How Social Security For Disabled Dependents Works
It is no secret that the Social Security Administration (SSA) has disability benefits for individuals who are no longer have the ability to work. As long as they have paid into the Social Security system, they should be eligible for what is called the Social Security disability insurance (SSDI). Apparently, the latter also provides monthly benefits for the disabled dependents in the family. And yes, a variety of family members can qualify for the Social Security for disabled dependents. It is worth noting, however, that only certain family members are able to meet SSA’s eligibility rules as well as the rules that significantly govern who acquire benefits and how much they are going to receive. It is a bit complex but it is quite understandable.

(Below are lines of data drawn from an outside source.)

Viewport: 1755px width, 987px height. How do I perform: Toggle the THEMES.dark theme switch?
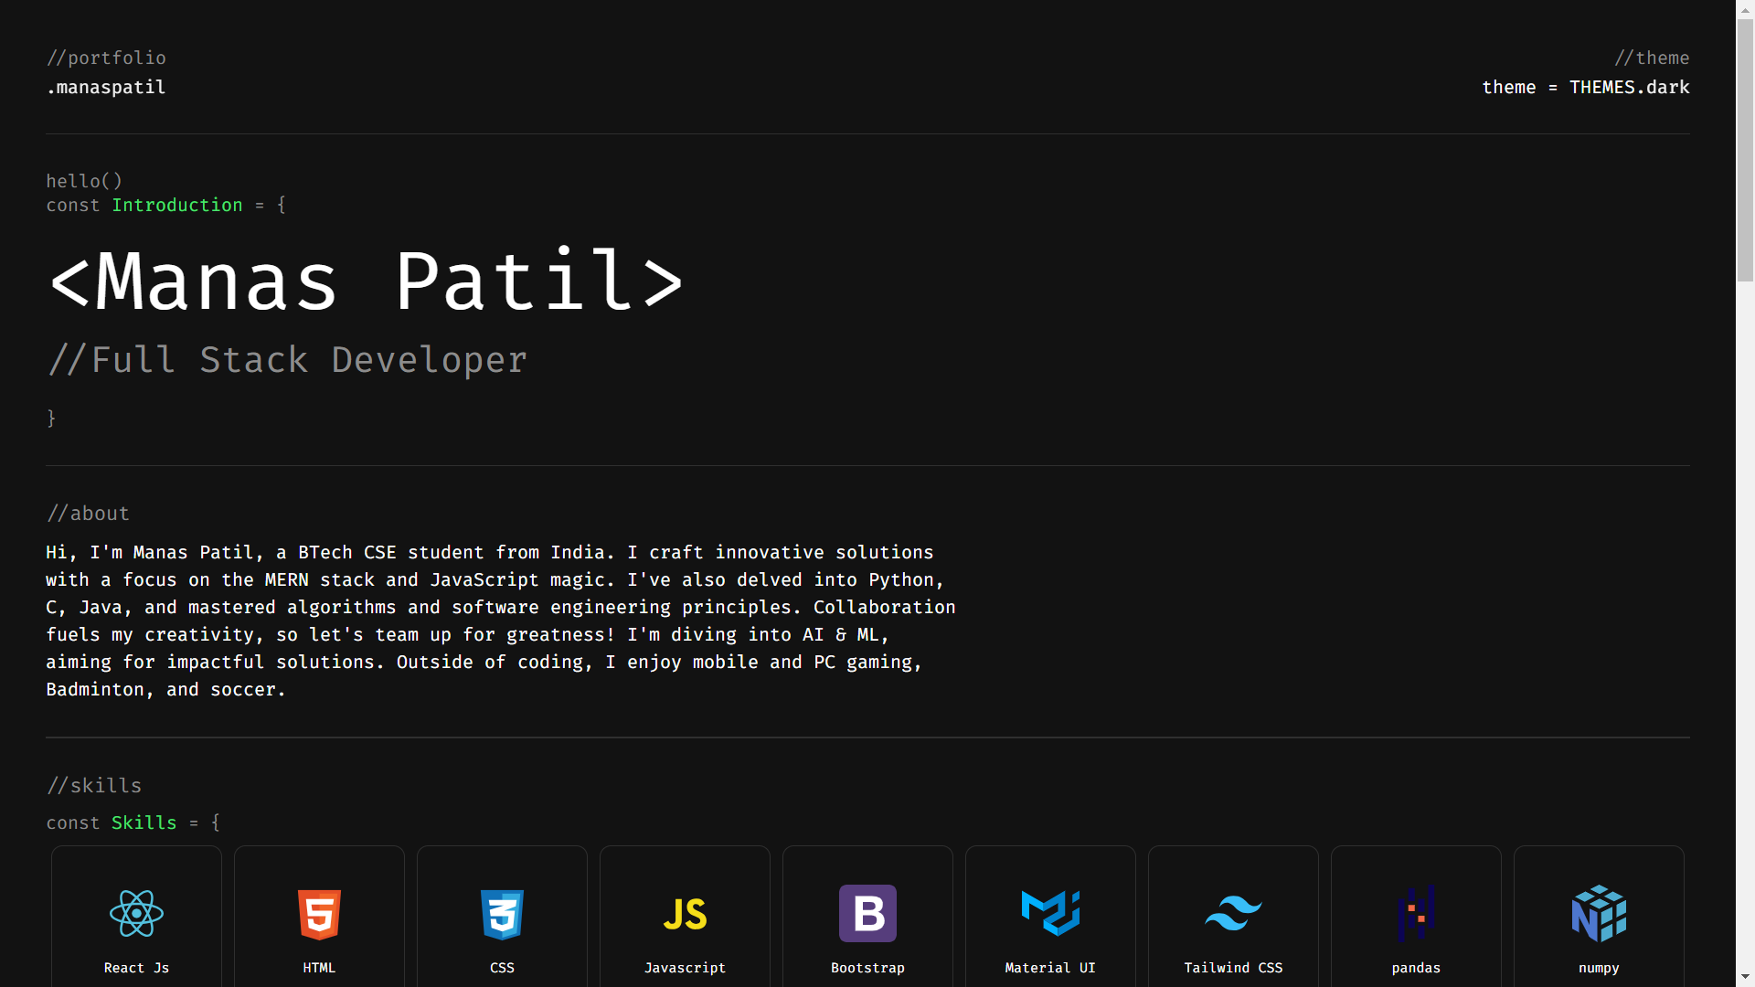(x=1629, y=88)
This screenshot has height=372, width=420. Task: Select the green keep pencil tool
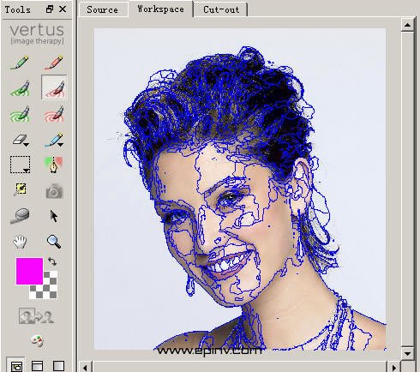pyautogui.click(x=20, y=63)
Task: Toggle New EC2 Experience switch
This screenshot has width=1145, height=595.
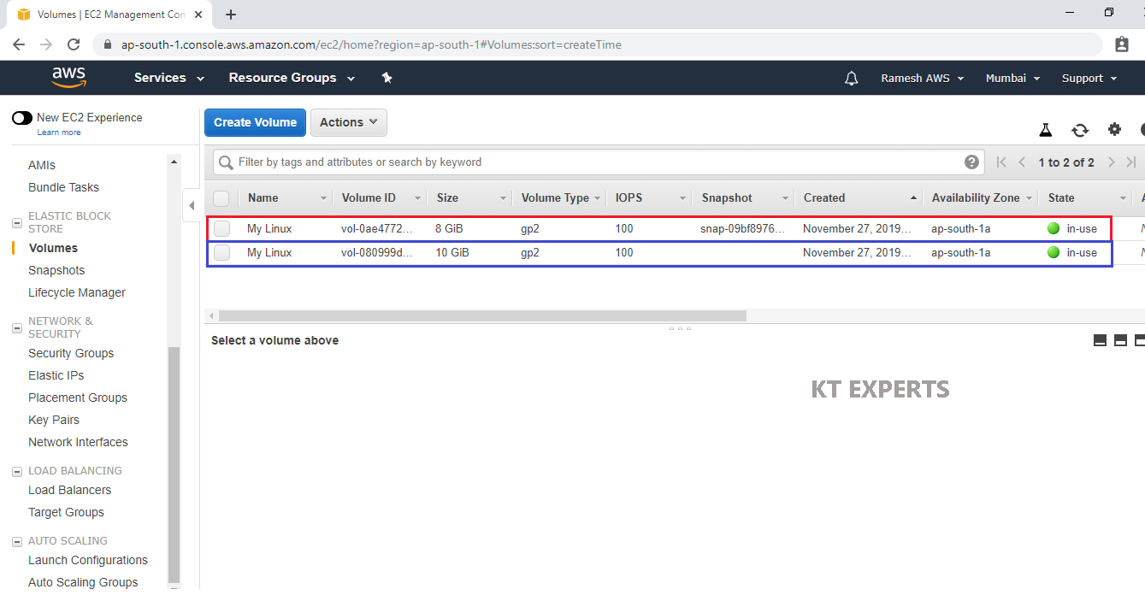Action: coord(22,118)
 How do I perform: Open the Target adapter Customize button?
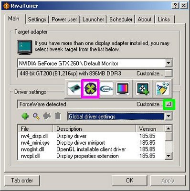(x=169, y=74)
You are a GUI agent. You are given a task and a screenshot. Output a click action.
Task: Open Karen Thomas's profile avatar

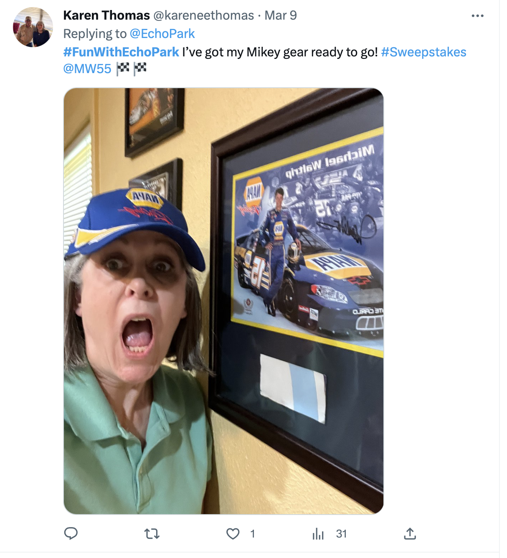33,27
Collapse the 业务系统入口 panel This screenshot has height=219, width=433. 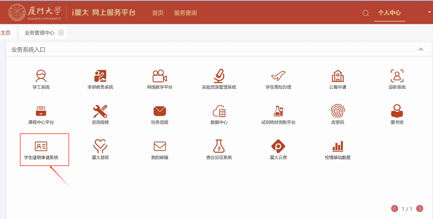pos(421,49)
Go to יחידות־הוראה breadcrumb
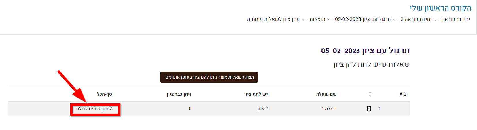Viewport: 477px width, 130px height. click(x=456, y=19)
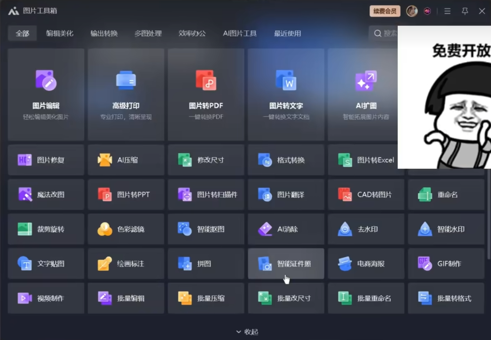This screenshot has height=340, width=491.
Task: Open the GIF制作 icon
Action: point(425,264)
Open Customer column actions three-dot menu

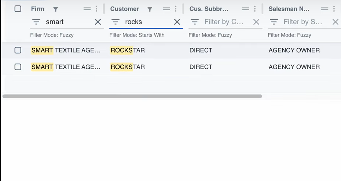coord(176,9)
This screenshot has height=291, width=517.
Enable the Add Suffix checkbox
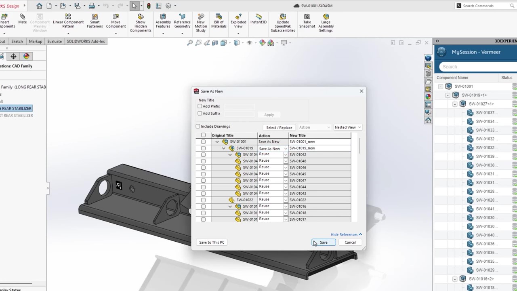[200, 113]
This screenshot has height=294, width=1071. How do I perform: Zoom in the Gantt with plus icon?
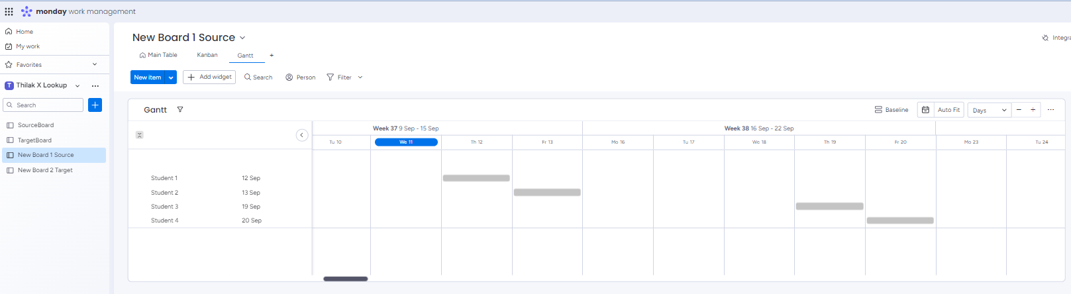(x=1033, y=110)
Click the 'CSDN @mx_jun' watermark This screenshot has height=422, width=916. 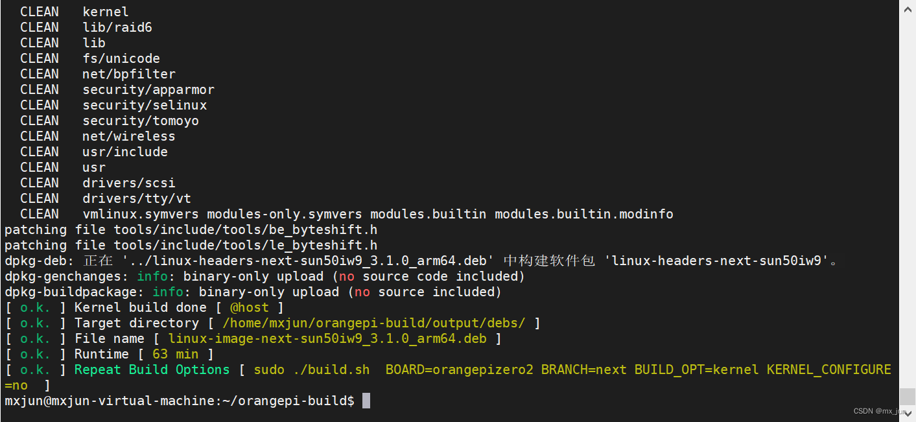coord(879,411)
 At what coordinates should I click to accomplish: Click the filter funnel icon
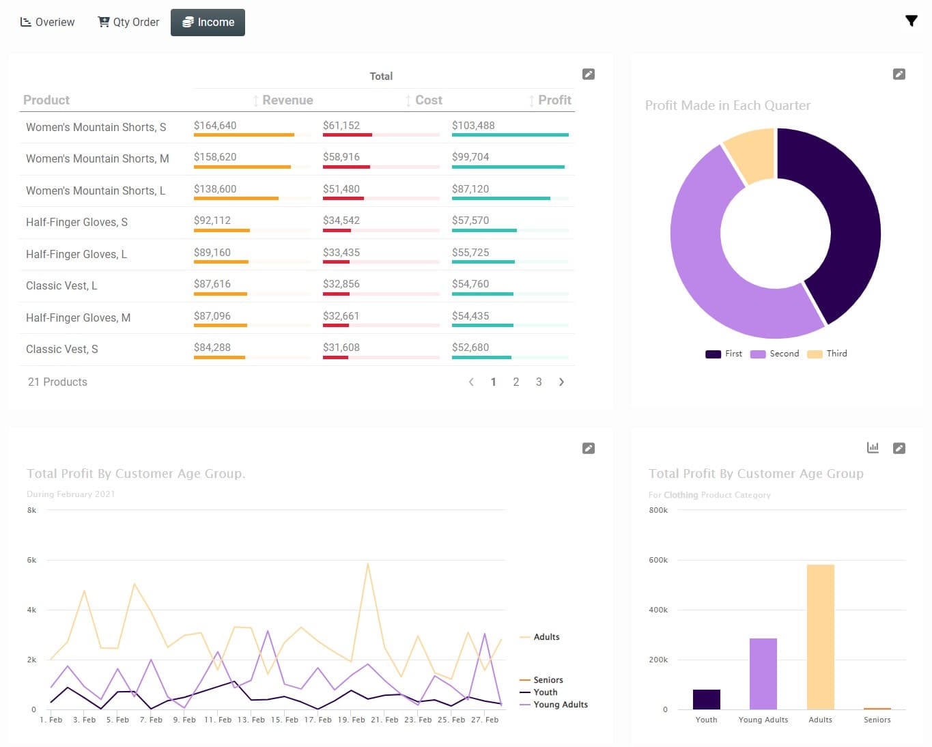(911, 21)
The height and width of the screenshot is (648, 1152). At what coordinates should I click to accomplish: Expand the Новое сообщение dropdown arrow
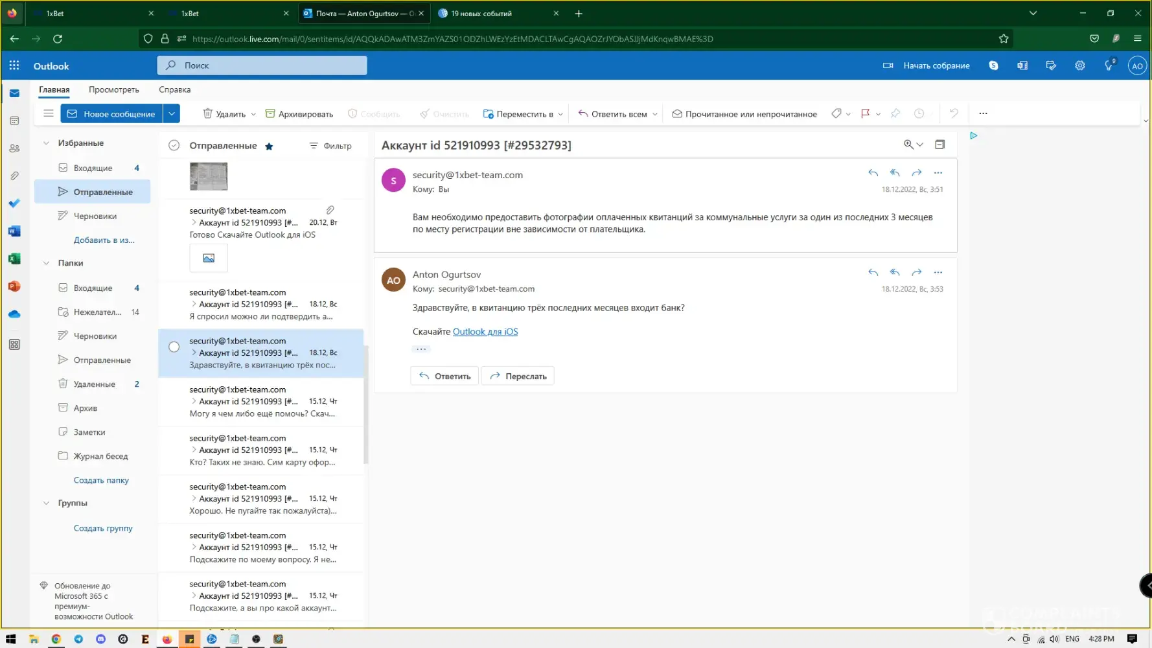click(172, 113)
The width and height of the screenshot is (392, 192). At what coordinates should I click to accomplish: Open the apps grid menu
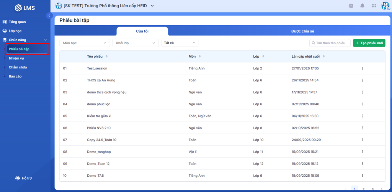pyautogui.click(x=374, y=6)
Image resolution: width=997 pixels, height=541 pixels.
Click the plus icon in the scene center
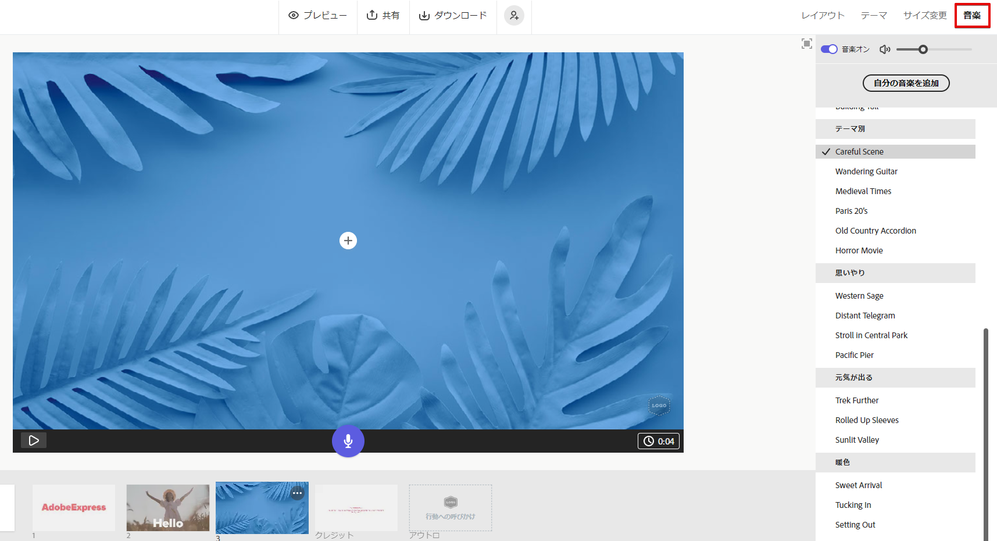tap(348, 240)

Social Security for Disabled Dependents
Basically, these dependents are those who qualify for your work record. They include your spouse, biological and adopted child, and legal ward just to name a few. In some cases, the SSA may deem a grandchild or stepchild eligible for SSD. For these individuals to meet the requirements of the SSA, they must be your legal dependent. Note: The SSA usually requires dependent to undergo certain processes just to determine eligibility requirements of the said dependents. Either one or both parents in a family can qualify for SSDI and yet the entire family members get the benefits. Hence, it is called the auxiliary or dependent benefits. As for family members for a disabled worker who gets SSI or Supplemental Security Income, the SSA does not allow them to acquire auxiliary benefits otherwise stated.
Below are the eligibility requirements for Social Security for disabled dependents as per the SSA:
Spouse – your spouse can qualify for dependent benefits if he/she is able to meet at least one of the following:
- Must be 62 years old or older
- The caregiver of a child who is 16 years old or younger
- Either the husband or wife is the caregiver of a disabled child, regardless of the latter’s age
Children – your children can qualify for Social Security for disabled dependent benefits based on several factors, such as age, marital or student status, and whether or not they have also been a qualified disability. They can receive benefits under a variety of different conditions, such as:
- 18 years old or younger and unmarried
- 19 years old and full-time high school student but unmarried
- 18 years old or older and disabled, with a disability onset date prior to the 22nd birthday; unmarried
Grandchildren and Stepchildren – either of them can also receive dependent benefits through, but they should meet all of the following requirements:
- The child’s parents are either disabled or deceased
- He or she must be 18 years old or younger and lives with the SSDI account holder
- You have managed to financially fund at least half of his/her child’s support before your eligibility date or, if he/she is still under one year of age, you have already provided at least half of the financial support since birth.
Interestingly, disabled adult children may also qualify but this would be benefits on their own. The same thing can be said even if they are married. Ex-spouses, on the other hand, can still qualify under your work history record provided that you were married for at least 10 years or longer.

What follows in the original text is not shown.